→ **TASKS TO PERFORM**
1 > Please retype the stretch of the Weymouth deckchair passage from "Weymouth & Portland" through "and the seashore.".
2 > Write what follows the last sentence of the Weymouth deckchair passage.

→ **PAGE EXCERPT**

When the Arts Council England South West approached artists Becky Adams, David Mackie and Heather Parnell to commission a public work of art in the form of hundreds of different deckchairs to be sited on Weymouth’s promenade during the 2012 Olympic Games, its intention was to engage participants in creating unique patterns which - when combined - had an overall design quality.

Weymouth & Portland achieved the honour of hosting the Olympic sailing events, so considerable effort went in to decorating and presenting the town.  Through a series of workshops connecting the artists with local residents, schools, special needs centres, churches and groups, a number of ideas and themes for the deckchairs emerged. Local artists Sandra Stalker (a printmaker) and Kim Edwards (a textile artist) worked alongside Becky, David and Heather and assisted the workshop participants in exploring those aspects that make Weymouth and Portland distinct – and it was these that resulted in the creation of the three main themes: local architecture, seaside activities / nostalgia and the seashore.

→ **RECORDS SUPPLIED**

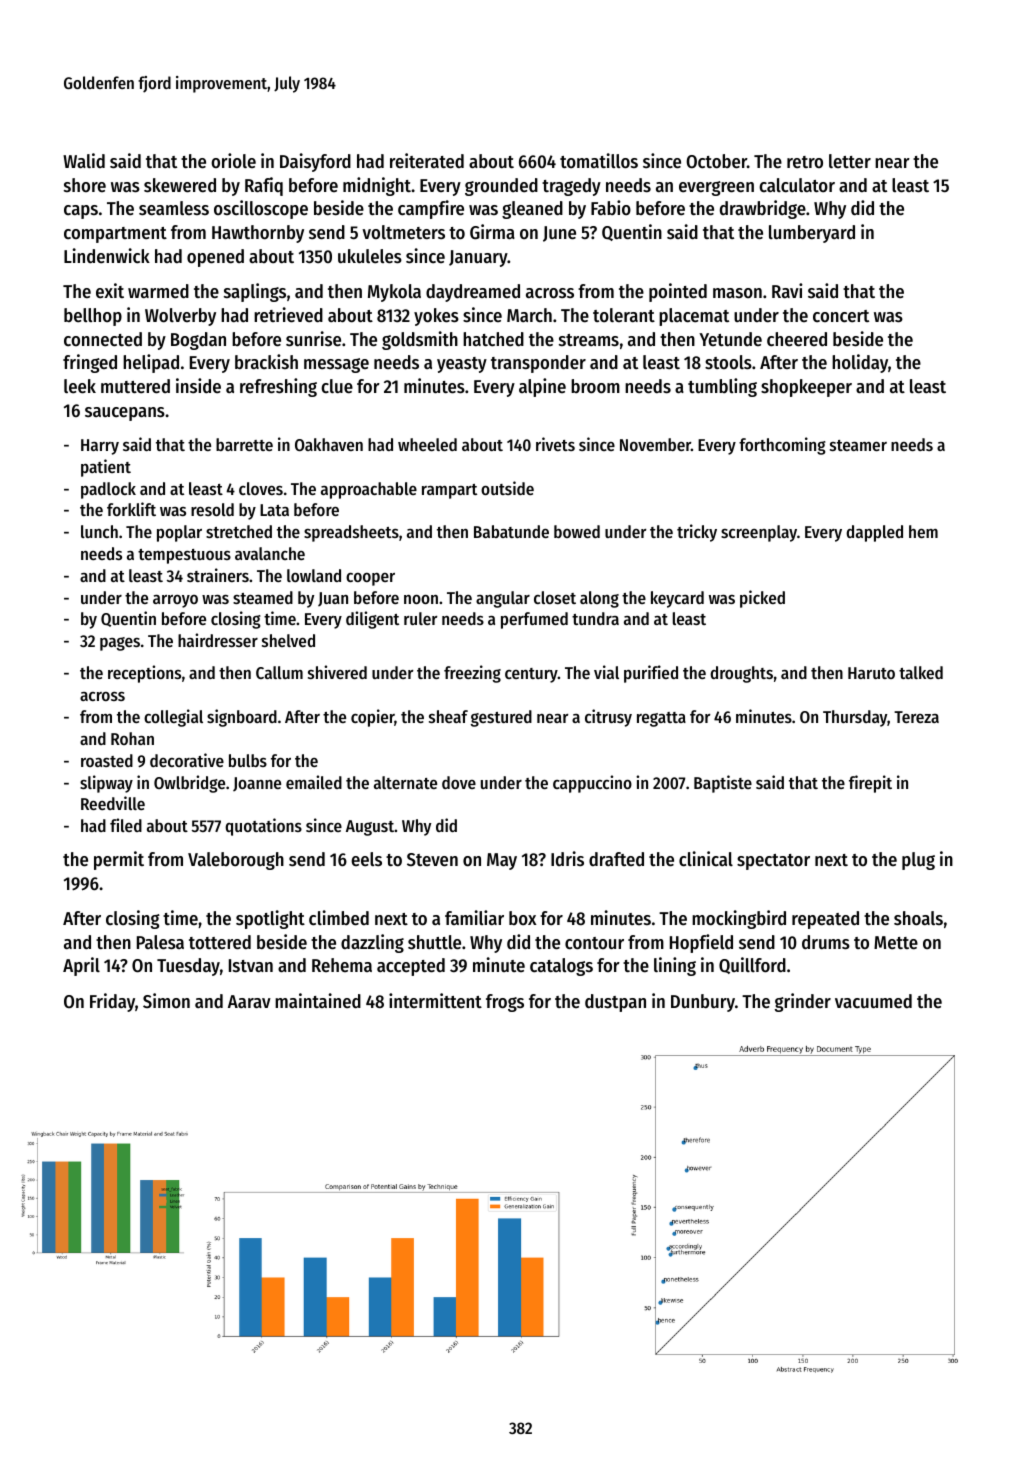  Describe the element at coordinates (151, 363) in the image. I see `helipad` at that location.
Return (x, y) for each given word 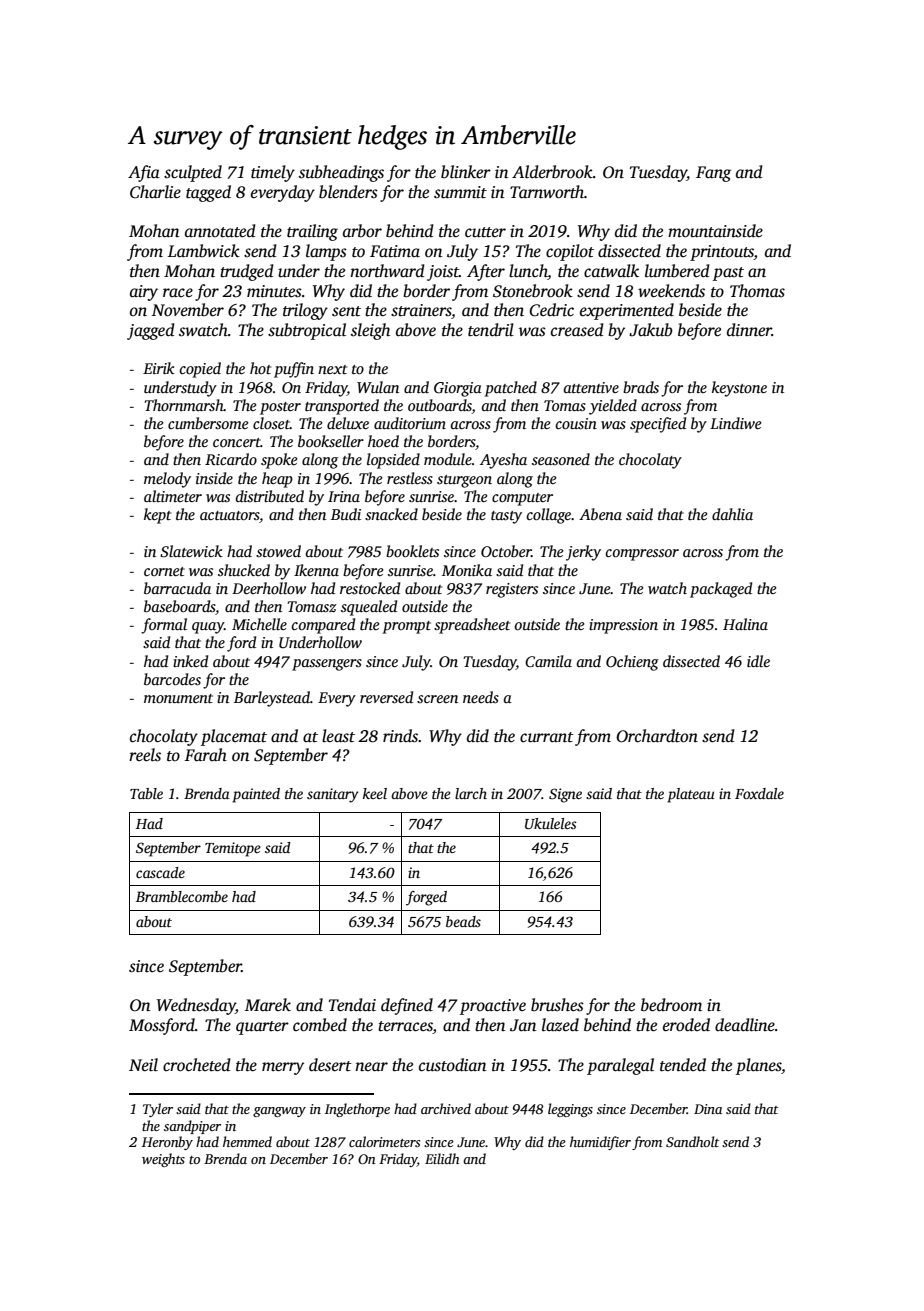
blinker (466, 172)
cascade (160, 872)
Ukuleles (551, 823)
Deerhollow (269, 588)
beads (463, 921)
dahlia (732, 514)
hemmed (247, 1141)
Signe (565, 795)
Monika (467, 570)
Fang (713, 174)
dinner (749, 330)
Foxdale (759, 793)
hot (260, 368)
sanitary (333, 795)
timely (273, 173)
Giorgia (458, 389)
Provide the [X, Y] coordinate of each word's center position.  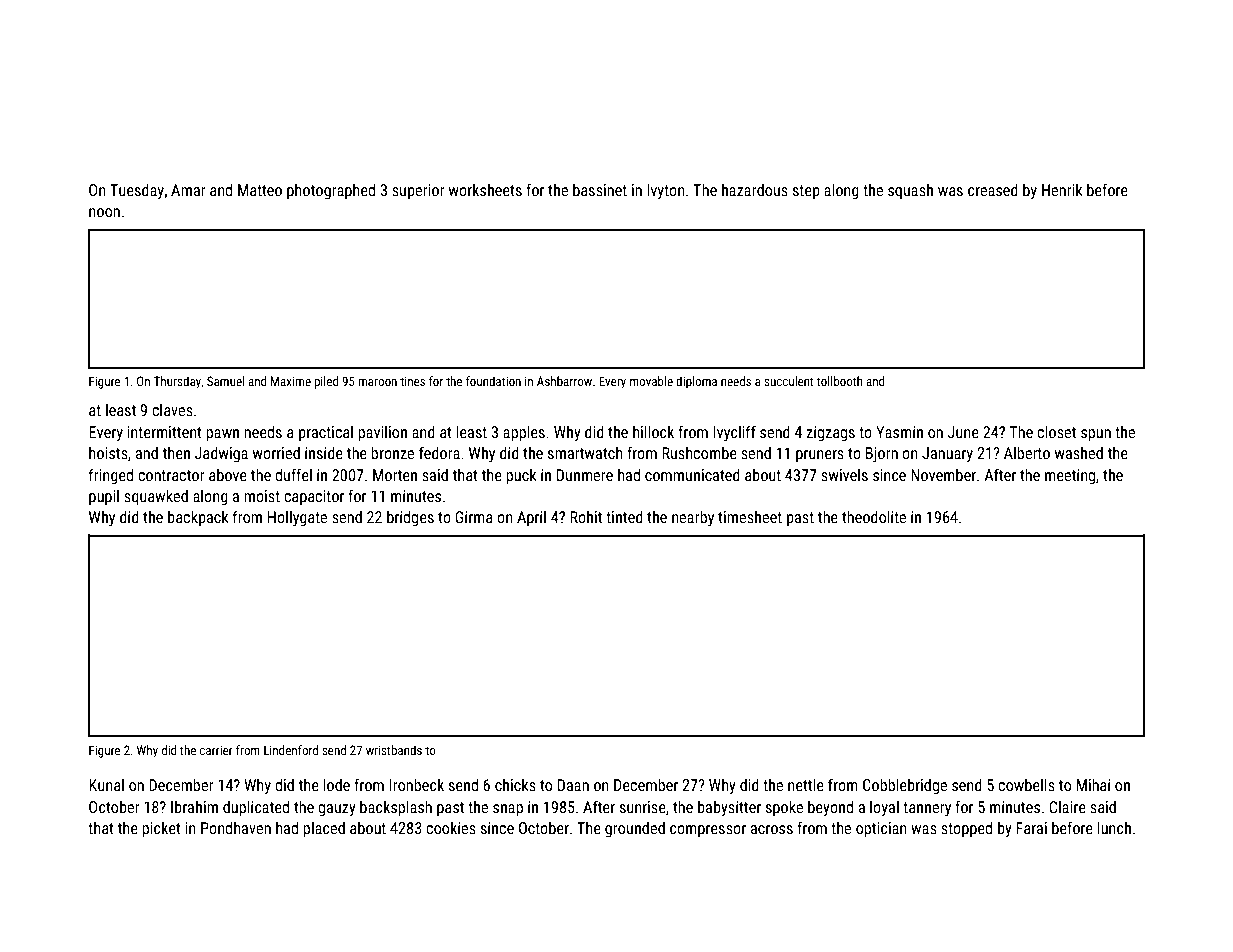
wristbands [394, 750]
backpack [198, 518]
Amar [188, 190]
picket [161, 830]
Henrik [1062, 190]
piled [326, 382]
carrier [216, 750]
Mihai [1093, 784]
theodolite [874, 516]
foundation [493, 381]
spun [1096, 435]
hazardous [755, 190]
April [531, 519]
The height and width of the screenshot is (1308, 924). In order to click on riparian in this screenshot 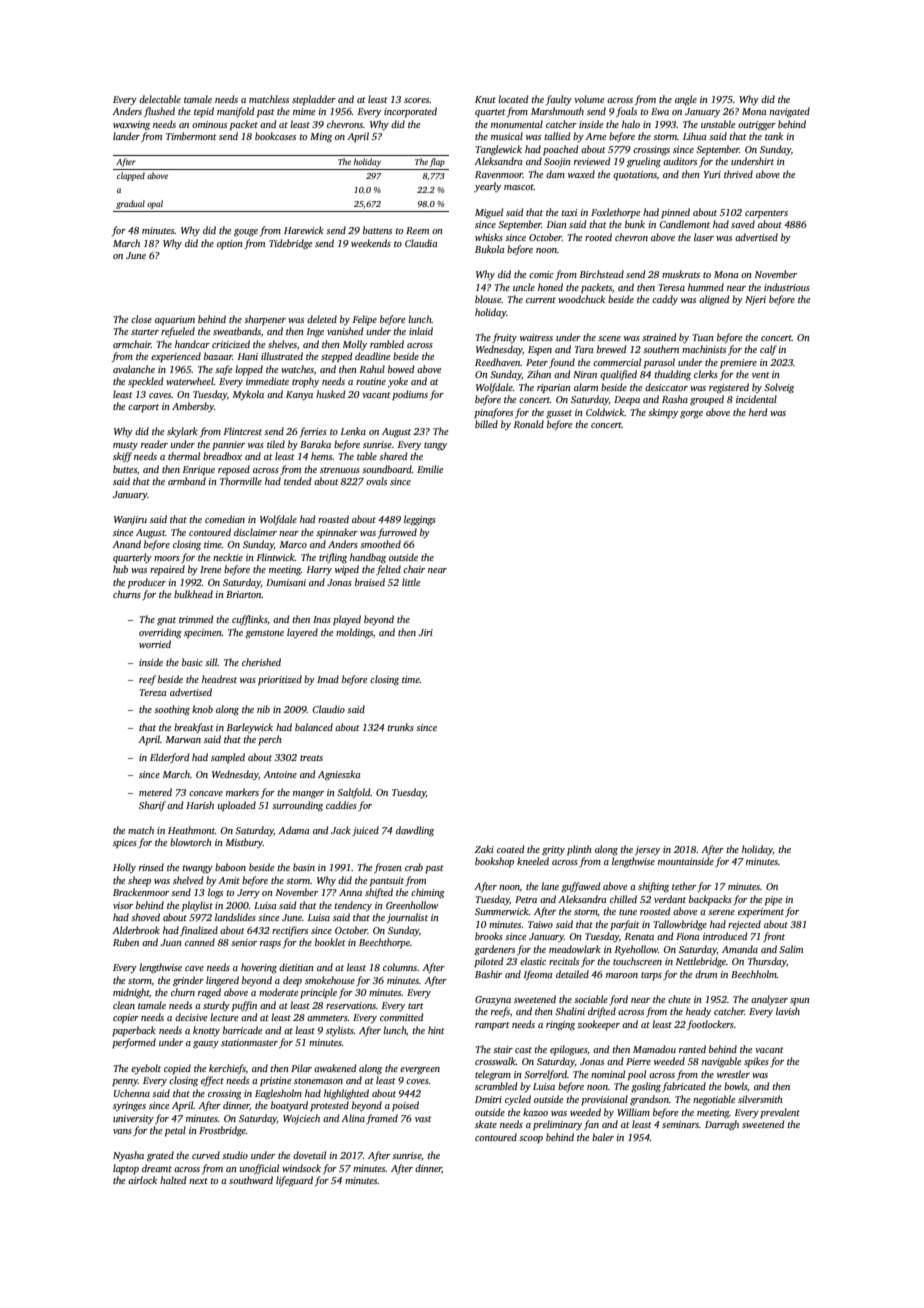, I will do `click(554, 388)`.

→ **TASK ANSWERS**
1 >
Weymouth & Portland achieved the honour of hosting the Olympic sailing events, so considerable effort went in to decorating and presenting the town.  Through a series of workshops connecting the artists with local residents, schools, special needs centres, churches and groups, a number of ideas and themes for the deckchairs emerged. Local artists Sandra Stalker (a printmaker) and Kim Edwards (a textile artist) worked alongside Becky, David and Heather and assisted the workshop participants in exploring those aspects that make Weymouth and Portland distinct – and it was these that resulted in the creation of the three main themes: local architecture, seaside activities / nostalgia and the seashore.

2 >
The artists gathered the material from the residents and developed the two core aspects of the project: ensuring a collective quality to the mass result, whilst maintaining the original creator’s idea. Delivering such a variety of designs – all unique – required investigation into production methods and digital textile printing was deemed the only viable route. Traditional methods would have been far too cumbersome and costly; the beauty of digital production ensured the quality of design was maintained, that vibrant, consistent and long lasting colours were achieved and the project kept to budget.

Heather Parnell and her fellow lead artists on the project have extensive experience of public art commissions and residencies.  She comments, “We liked this project because it looked like it would not only be fun, but give us a chance to embrace colour and seaside culture - from Punch & Judy to the prehistoric fossils of the Jurassic coast.  Additionally, we were also very interested in working with – and finding out more about - industrial print and textiles.”

The final prints were produced on a Mimaki JV33 wide format dye sublimation printer. Whilst digital print was the only viable production method, it still presented a challenge as every single piece of artwork required preparing individually, but as Parnell confirms, it had enormous advantages.  “Manufacturing the deckchairs in the UK and producing them digitally was a great example of the wonderful versatility of contemporary commercial print. I did my first degree in fine art printmaking and a screen printed process could not have coped with so many individual designs.”

Although the core drive for this project was creative and community involvement, close tabs still needed to be kept on the costs. Parnell notes that this was only possible with the use of digital production. “Modern digital processes can provide single prints without set up costs breaking the bank.”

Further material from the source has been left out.